§ TASK DETAILS
Reproduce every line of the records below as a numbered list, leaving out any blank lines.

(Entries for locating text and elements)
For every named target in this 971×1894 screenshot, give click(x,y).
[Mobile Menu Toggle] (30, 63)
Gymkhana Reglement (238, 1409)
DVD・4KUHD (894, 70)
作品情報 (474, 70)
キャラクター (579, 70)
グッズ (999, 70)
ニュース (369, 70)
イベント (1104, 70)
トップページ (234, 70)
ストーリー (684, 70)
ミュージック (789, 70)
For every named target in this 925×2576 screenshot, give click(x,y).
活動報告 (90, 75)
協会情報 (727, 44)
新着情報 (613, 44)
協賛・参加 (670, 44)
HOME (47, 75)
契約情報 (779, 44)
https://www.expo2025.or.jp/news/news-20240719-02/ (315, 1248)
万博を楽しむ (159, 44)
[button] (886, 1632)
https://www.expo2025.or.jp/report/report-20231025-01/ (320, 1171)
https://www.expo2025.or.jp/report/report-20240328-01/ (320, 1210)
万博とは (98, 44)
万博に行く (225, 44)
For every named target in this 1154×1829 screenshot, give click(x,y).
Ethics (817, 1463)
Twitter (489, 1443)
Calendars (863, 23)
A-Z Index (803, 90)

§ EXPECTED ANSWER
1. For every named target in this 971×1894 screenshot, give click(x,y).
2. [Mobile Menu Toggle] (30, 63)
3. Gymkhana Reglement (238, 1409)
4. DVD・4KUHD (894, 70)
5. 作品情報 (474, 70)
6. キャラクター (579, 70)
7. グッズ (999, 70)
8. ニュース (369, 70)
9. イベント (1104, 70)
10. トップページ (234, 70)
11. ストーリー (684, 70)
12. ミュージック (789, 70)
13. For every named target in this 925×2576 screenshot, give click(x,y).
14. 活動報告 (90, 75)
15. 協会情報 (727, 44)
16. 新着情報 (613, 44)
17. 協賛・参加 (670, 44)
18. HOME (47, 75)
19. 契約情報 (779, 44)
20. https://www.expo2025.or.jp/news/news-20240719-02/ (315, 1248)
21. 万博を楽しむ (159, 44)
22. [button] (886, 1632)
23. https://www.expo2025.or.jp/report/report-20231025-01/ (320, 1171)
24. https://www.expo2025.or.jp/report/report-20240328-01/ (320, 1210)
25. 万博とは (98, 44)
26. 万博に行く (225, 44)
27. For every named target in this 1154×1829 screenshot, give click(x,y).
28. Ethics (817, 1463)
29. Twitter (489, 1443)
30. Calendars (863, 23)
31. A-Z Index (803, 90)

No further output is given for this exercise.